Lavoro richiesto> Elenca tutte le righe delle voci sottostanti che contengono la stringa "width", copiandole per intero.

Dati in ingresso>

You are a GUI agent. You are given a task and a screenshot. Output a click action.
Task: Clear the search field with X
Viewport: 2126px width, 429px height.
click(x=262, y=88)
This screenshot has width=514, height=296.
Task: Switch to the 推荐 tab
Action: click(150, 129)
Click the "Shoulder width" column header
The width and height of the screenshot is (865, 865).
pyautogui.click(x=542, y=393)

Risultato>
Viewport: 2126px width, 429px height.
This screenshot has width=514, height=296.
Click the "Shoulder width" column header
The width and height of the screenshot is (865, 865).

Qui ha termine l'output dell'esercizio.